We see that the Recency component plays a key role in getting this right!

That looks promising. Let's try this with a question which has a specific year in it: 

In [None]:
question = "Who was the Indian Prime Minister in January 2014?"
correct_answer = "Manmohan Singh"  # This would normally be determined programmatically.
qa_info = QAInfo(question, correct_answer)
qa_info = compare_responses(qa_info, query_engines)
print("Correct answer is", qa_info.correct_answer)

### Observation

In this question: "Who is the Indian Prime Minister in January 2014?", the Qdrant and reranking engines correctly respond with "Manmohan Singh", while the recency and combined engines incorrectly respond with "Narendra Modi". 

This demonstrates how the use of recency postprocessing can lead to incorrect results if the recency information contradicts the correct answer. Let's try another example: 

In [None]:
question = "Who is the EPL Champion?"
correct_answer = "Manchester City"  # This would normally be determined programmatically.
qa_info = QAInfo(question, correct_answer)
qa_info = compare_responses(qa_info, query_engines)
print("Correct answer is", qa_info.correct_answer)

In [None]:
qa_info.responses["qdrant"].source_nodes[0].node.text

In [None]:
qa_info.responses["reranking"].source_nodes[0].node.text

In [None]:
qa_info.responses["recency"].source_nodes[0].node.text

In [None]:
qa_info.responses["both"].source_nodes[0].node.text

## Observation

We notice that receny did have a node which selected a node with the correct answer ("Manchester United"). The synthesis step ignored that and contributed to our quest being unfulfilled. Maybe we'll take another stab at this in a future tutorial perhaps!


# Recap

In this notebook, we demonstrated how to build a recency-aware question-answering system using Llama-Index and Qdrant. We loaded a news dataset, created a Qdrant client, and loaded our data into a Llama-Index.
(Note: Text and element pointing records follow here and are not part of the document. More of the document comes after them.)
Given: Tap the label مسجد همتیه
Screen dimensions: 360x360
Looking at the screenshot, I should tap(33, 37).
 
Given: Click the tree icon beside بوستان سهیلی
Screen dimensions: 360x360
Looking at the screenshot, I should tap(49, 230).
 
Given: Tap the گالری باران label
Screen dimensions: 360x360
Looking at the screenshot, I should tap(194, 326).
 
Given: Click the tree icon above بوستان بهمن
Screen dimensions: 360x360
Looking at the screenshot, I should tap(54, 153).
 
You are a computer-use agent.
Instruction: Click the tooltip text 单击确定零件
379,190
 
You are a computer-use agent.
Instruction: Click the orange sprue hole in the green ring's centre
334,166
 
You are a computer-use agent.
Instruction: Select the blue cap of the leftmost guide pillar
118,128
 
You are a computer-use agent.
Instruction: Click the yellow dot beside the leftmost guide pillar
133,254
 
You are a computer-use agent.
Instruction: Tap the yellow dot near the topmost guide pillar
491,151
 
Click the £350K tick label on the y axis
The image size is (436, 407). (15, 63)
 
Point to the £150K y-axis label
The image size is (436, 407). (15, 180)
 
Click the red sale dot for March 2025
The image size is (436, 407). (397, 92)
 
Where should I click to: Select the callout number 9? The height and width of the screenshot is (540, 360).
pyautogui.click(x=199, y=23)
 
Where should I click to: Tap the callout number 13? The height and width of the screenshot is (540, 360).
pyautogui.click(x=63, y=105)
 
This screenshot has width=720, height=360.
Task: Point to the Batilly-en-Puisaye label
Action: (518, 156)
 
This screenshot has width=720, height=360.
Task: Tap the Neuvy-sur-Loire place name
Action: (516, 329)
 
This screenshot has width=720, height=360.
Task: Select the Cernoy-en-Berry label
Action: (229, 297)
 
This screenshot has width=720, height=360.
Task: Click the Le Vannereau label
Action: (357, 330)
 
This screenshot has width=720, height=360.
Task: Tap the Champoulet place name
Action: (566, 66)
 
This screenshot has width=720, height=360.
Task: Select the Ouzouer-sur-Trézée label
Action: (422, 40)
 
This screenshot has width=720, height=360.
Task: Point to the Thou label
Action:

We defined a recency postprocessor and a Cohere reranking postprocessor, and used these to create various query engines. We then queried these engines with various questions and compared their responses.

Through this exercise, we learned that the use of recency postprocessing can lead to incorrect results if the recency information contradicts the correct answer. However, the use of a reranking postprocessor like Cohere can help to improve the accuracy of the results.